There’s something exciting happening in North Carolina: Young, liberal African-American politicians are breaking away from teachers’ unions to support school choice.

“If you are able to look at a poor parent in the face, and you know that they don’t have the same opportunities as someone that lives across town, and say, ‘Yes, ma’am, I know that that school isn’t working for your child, but you live in that zip code and you must stay there’ — if you’re prepared to call that Democratic or progressive ideals, I’d like to challenge you on that,” a North Carolina legislator said recently while speaking in favor of a school voucher bill.

The speaker continued, “I will stand up here and fight for my constituents to have equal access and equal opportunity to choose their schools.”

To say the scene was stunning would be an understatement.

A Democratic member of the North Carolina General Assembly had just stared down the North Carolina Association of Educators (NCAE) — the education establishment and the core of the Democratic Party.

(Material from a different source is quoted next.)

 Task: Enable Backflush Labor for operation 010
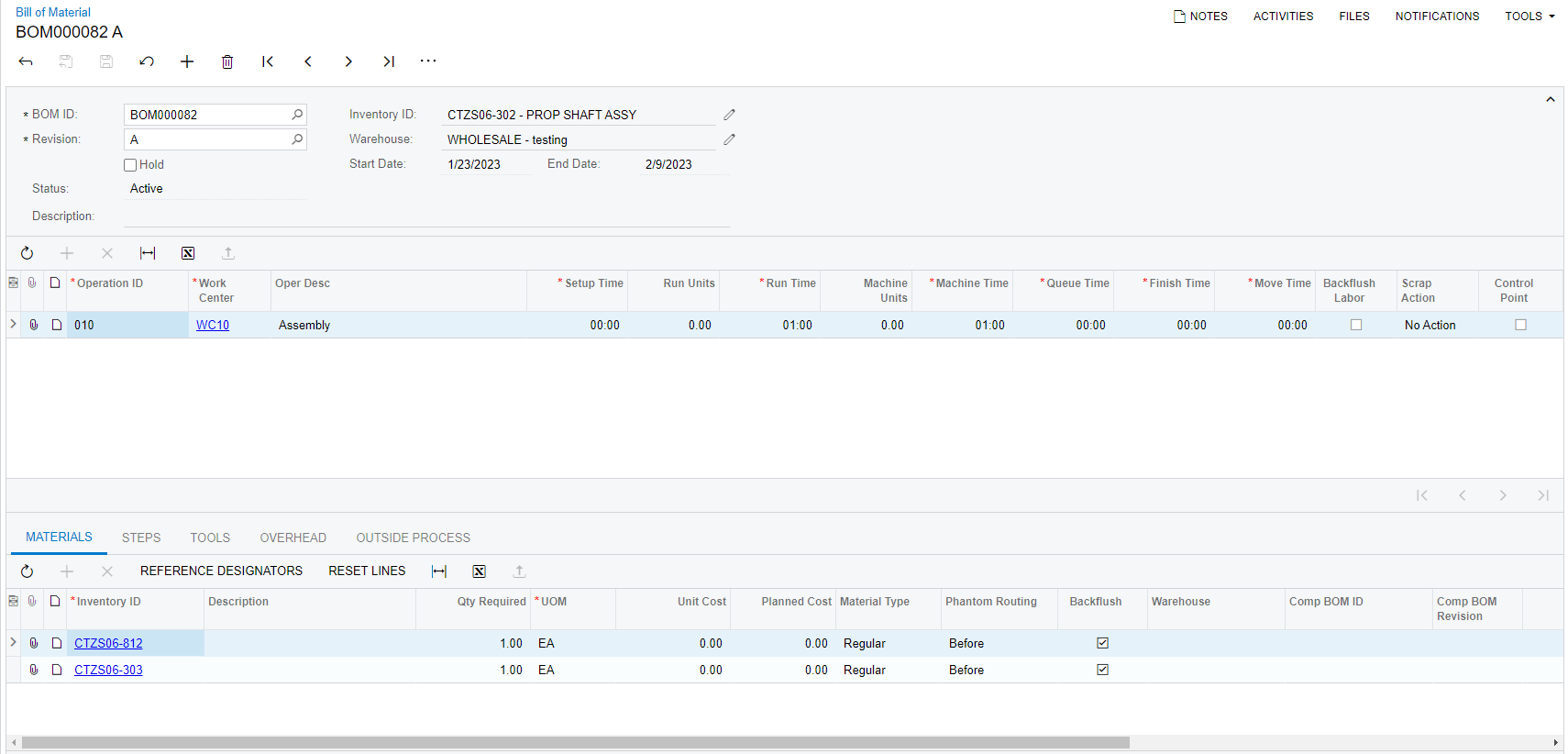pos(1356,325)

The speaker was State Representative Marcus Brandon (D-High Point), and he was explaining his support for House Bill 944 — the Opportunity Scholarship Act — a bill that would create North Carolina’s first school voucher program. Brandon is not a stereotypical voucher advocate. To begin with, he’s an African-American Democrat from an urban district. He was the national finance director for Dennis Kucinich’s 2008 presidential bid. Now he is a sophomore state legislator and vice-chair of the State House Education Committee.

But Brandon is a new type of politician: a black Democrat who supports school choice programs.

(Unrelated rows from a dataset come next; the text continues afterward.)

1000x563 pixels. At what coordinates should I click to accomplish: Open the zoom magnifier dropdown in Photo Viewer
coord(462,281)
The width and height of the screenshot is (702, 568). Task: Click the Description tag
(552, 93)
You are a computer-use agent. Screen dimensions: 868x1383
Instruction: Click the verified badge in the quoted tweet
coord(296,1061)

In North Carolina, as in most states, teachers’ unions largely fund Democratic campaigns. It is exceptionally rare for a North Carolina Democrat to cross the NCAE’s agenda. But Brandon did just that. In fact, he had drawn the ire of the NCAE before — in the previous legislative session, when he spoke out in favor of eliminating a cap on charter schools and creating a tax credit for parents to send their handicapped or special-needs children to private schools. In response, the NCAE not only cut him off, but tried to defeat him in a primary election. Fortunately, his voters, in urban Guilford County, believe that educational choice translates to economic opportunity.

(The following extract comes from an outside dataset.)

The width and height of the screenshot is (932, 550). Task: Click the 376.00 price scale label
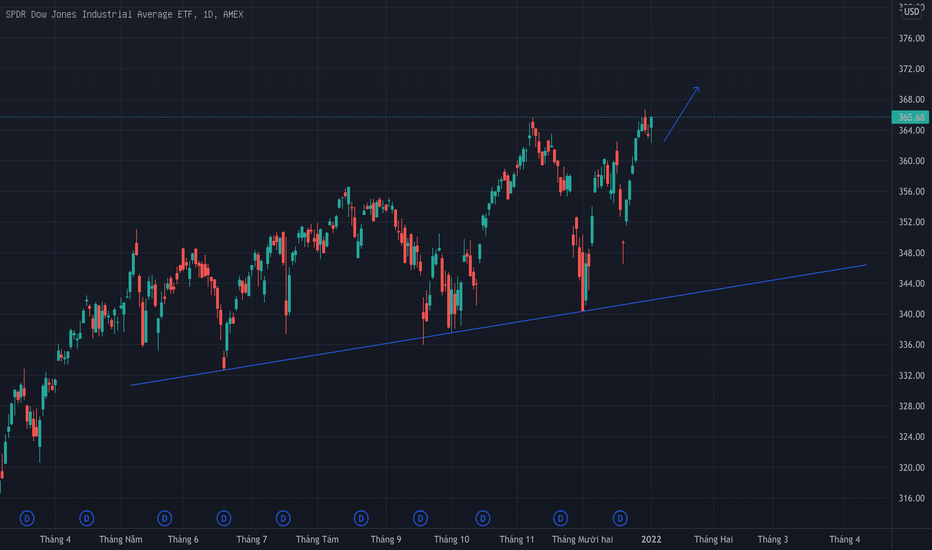click(911, 38)
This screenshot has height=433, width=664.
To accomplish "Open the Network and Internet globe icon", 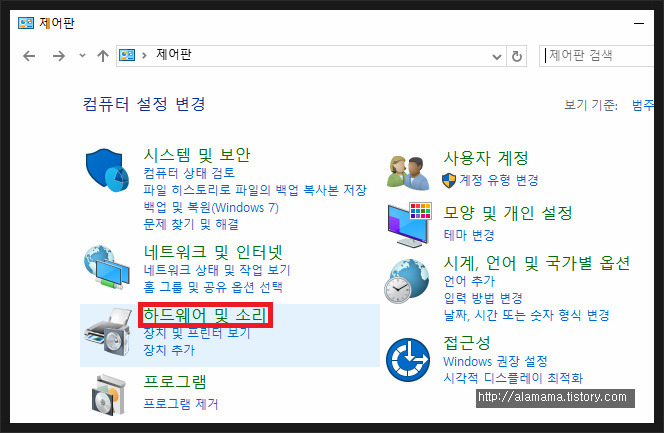I will [107, 268].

Brandon isn’t alone in his heterodoxy. At least three black legislators are working with North Carolina’s new conservative government to bring school choice to the state’s inner cities. This year, legislators hope to create a statewide means-tested voucher program and expand on the special-needs tax credit by converting it into a scholarship grant program.

Historically, there has been little support — and quite a bit of opposition — to school choice in the black community, where public education has long been seen as the key to economic opportunity.

But today, many liberal blacks are finding that black children are being left behind by the public education system. North Carolina’s African-American students are passing end-of-grade tests at a rate 18.1 percent below that of their non-black peers. And the achievement gap between the state’s black and non-black students is actually increasingly, even though per-pupil education funding in North Carolina has increased by 34 percent since 2001.